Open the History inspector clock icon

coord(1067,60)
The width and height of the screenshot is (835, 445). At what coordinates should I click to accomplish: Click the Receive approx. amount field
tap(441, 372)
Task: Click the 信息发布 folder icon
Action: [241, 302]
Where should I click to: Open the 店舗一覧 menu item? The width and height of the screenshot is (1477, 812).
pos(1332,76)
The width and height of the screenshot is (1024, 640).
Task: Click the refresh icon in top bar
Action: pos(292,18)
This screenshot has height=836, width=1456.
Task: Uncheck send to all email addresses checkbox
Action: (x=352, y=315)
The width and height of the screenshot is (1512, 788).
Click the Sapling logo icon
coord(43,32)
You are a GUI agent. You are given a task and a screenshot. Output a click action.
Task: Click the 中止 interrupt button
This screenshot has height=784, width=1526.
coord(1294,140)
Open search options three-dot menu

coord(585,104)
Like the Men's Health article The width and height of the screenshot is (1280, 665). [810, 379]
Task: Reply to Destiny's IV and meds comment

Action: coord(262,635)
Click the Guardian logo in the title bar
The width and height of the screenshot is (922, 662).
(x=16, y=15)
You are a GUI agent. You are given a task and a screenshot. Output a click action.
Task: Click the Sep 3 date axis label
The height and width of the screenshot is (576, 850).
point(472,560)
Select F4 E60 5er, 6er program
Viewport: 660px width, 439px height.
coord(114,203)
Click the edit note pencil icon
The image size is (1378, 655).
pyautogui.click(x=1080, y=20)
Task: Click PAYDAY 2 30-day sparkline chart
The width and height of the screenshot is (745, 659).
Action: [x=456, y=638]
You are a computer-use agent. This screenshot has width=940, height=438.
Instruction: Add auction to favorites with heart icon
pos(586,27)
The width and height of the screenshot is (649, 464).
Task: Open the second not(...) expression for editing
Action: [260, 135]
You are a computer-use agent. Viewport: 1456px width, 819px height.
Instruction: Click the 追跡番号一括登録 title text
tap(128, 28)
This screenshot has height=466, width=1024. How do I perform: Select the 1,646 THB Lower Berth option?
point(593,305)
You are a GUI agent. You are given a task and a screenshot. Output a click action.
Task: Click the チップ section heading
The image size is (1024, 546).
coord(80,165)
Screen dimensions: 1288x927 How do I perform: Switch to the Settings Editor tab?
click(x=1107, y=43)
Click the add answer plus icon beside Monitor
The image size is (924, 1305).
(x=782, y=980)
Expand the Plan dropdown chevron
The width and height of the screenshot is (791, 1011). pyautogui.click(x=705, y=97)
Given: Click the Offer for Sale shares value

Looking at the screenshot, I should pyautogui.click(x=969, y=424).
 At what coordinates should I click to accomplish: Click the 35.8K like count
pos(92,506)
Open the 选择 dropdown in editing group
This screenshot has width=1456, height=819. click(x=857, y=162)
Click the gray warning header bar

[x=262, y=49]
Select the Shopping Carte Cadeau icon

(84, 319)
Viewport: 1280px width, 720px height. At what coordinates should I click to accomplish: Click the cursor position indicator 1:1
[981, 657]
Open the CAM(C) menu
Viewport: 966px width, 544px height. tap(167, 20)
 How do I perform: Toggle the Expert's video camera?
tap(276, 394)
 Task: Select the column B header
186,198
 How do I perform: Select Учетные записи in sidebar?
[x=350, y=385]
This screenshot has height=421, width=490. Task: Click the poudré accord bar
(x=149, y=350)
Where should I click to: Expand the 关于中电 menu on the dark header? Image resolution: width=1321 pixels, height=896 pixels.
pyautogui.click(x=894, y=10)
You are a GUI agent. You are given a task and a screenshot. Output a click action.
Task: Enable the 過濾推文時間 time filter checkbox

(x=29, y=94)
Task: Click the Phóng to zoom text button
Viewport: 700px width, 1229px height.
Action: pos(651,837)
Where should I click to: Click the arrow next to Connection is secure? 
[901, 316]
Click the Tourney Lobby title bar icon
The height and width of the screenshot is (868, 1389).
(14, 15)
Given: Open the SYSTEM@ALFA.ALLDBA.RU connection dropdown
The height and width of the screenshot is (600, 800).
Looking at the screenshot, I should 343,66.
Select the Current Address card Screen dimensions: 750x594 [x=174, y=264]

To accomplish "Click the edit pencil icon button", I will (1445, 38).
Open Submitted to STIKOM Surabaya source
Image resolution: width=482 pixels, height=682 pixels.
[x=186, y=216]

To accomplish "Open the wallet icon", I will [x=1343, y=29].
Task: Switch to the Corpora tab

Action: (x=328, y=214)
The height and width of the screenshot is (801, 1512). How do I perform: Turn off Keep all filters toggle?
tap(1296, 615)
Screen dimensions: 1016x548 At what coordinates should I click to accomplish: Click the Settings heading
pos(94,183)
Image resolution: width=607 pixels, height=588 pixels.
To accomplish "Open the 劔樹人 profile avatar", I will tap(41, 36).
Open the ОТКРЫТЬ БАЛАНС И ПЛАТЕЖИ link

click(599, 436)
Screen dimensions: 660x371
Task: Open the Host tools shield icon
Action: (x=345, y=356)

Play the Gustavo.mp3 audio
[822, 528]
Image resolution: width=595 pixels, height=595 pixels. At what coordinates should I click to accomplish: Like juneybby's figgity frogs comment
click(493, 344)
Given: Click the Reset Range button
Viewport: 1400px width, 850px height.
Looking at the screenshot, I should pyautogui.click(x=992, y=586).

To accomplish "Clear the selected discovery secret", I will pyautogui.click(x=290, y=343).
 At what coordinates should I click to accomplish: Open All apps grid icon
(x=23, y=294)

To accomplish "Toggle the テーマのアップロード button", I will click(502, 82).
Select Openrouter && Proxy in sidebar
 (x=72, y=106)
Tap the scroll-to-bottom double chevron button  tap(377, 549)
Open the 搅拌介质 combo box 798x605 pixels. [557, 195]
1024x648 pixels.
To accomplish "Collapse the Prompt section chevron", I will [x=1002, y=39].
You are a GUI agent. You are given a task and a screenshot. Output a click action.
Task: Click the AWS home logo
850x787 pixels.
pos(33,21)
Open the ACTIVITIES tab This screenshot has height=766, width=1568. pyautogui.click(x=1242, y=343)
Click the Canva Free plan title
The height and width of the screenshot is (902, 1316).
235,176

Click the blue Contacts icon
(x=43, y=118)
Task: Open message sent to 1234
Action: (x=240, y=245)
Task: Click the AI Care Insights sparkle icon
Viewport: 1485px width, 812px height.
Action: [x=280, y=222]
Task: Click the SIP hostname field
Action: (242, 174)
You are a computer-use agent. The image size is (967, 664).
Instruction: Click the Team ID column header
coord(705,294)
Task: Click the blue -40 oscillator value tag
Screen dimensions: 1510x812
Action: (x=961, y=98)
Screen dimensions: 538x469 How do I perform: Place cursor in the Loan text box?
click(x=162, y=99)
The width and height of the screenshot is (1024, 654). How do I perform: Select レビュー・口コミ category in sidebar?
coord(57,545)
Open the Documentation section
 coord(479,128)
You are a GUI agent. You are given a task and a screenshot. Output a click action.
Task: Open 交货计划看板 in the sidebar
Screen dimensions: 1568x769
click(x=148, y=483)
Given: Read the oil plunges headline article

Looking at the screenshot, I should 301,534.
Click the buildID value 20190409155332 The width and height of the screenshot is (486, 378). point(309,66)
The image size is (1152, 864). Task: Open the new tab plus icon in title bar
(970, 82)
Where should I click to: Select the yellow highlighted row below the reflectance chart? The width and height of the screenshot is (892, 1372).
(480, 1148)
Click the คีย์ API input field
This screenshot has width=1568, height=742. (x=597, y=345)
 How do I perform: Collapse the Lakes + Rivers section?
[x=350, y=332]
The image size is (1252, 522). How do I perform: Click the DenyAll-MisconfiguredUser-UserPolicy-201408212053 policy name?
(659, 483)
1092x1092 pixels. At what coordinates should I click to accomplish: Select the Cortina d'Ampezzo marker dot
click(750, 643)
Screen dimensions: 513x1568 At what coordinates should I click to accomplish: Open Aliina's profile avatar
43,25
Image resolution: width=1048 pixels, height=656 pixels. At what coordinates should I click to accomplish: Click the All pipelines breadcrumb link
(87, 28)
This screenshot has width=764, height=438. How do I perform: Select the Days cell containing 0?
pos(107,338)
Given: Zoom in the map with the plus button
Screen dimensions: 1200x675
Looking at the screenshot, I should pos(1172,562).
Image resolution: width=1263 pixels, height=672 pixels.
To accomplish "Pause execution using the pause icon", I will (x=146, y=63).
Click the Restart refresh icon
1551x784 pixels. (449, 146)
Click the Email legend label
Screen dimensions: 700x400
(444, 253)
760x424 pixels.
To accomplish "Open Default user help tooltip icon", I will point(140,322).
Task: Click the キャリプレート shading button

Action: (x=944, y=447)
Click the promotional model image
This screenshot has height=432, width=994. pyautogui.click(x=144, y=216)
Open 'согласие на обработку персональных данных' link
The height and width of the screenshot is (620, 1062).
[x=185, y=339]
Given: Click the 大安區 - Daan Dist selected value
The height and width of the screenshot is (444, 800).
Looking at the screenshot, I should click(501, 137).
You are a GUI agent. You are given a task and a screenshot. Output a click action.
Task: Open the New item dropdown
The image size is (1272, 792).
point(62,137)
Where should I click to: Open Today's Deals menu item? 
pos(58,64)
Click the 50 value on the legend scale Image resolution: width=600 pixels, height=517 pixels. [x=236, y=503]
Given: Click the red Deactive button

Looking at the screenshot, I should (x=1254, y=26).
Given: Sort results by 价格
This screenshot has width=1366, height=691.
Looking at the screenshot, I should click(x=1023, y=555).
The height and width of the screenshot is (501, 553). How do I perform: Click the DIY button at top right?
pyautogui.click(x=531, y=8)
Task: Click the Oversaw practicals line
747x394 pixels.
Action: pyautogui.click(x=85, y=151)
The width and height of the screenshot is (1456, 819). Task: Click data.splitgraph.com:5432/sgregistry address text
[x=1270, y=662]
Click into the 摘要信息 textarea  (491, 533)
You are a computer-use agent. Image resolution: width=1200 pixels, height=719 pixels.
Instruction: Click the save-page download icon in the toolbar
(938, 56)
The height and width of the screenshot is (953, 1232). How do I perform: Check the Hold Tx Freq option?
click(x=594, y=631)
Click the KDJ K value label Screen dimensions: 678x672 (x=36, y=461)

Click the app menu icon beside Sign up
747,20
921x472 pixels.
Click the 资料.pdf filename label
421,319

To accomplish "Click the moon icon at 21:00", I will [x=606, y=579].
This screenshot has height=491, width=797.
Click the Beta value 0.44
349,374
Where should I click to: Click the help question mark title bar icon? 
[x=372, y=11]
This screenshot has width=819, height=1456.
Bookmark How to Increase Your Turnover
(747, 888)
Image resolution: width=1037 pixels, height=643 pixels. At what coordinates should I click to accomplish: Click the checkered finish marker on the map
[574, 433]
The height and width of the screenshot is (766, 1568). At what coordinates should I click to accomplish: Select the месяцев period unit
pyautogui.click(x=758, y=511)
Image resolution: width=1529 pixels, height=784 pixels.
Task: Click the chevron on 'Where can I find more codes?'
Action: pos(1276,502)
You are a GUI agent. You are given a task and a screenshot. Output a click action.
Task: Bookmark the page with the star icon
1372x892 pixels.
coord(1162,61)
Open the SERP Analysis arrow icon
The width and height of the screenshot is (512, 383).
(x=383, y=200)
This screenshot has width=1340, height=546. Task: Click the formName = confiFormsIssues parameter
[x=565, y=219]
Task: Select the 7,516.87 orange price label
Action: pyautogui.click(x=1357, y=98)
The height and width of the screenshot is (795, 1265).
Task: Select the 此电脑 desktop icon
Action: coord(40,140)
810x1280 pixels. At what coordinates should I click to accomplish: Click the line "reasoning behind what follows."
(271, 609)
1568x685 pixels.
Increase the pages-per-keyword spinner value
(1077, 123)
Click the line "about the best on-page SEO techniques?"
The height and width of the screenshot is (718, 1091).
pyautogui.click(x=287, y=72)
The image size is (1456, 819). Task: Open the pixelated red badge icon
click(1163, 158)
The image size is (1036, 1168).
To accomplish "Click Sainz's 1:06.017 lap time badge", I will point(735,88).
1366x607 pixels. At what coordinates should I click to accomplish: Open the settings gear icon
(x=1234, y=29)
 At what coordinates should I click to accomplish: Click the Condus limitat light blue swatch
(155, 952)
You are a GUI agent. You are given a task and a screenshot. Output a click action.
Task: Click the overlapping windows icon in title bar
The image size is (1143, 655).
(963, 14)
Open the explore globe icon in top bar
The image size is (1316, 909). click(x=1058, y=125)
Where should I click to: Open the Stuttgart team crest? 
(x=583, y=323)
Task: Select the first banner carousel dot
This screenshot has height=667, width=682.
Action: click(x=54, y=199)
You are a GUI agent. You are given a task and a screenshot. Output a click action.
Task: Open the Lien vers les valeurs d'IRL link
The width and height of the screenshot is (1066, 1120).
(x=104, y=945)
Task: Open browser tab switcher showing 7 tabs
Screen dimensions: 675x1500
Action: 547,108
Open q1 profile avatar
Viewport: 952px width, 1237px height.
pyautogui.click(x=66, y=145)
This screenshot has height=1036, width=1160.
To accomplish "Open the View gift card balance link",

****

**Exercise description**
Please copy out the rows word for word, starting at the very first line and stopping after the line that contains "coord(1294,140)".

**Reply to the exercise**
Open the History inspector clock icon

coord(1067,60)
The width and height of the screenshot is (835, 445). At what coordinates should I click to accomplish: Click the Receive approx. amount field
tap(441, 372)
Task: Click the 信息发布 folder icon
Action: [241, 302]
Where should I click to: Open the 店舗一覧 menu item? The width and height of the screenshot is (1477, 812).
pos(1332,76)
The width and height of the screenshot is (1024, 640).
Task: Click the refresh icon in top bar
Action: pos(292,18)
This screenshot has height=836, width=1456.
Task: Uncheck send to all email addresses checkbox
Action: (x=352, y=315)
The width and height of the screenshot is (1512, 788).
Click the Sapling logo icon
coord(43,32)
You are a GUI agent. You are given a task and a screenshot. Output a click action.
Task: Click the 中止 interrupt button
This screenshot has height=784, width=1526.
coord(1294,140)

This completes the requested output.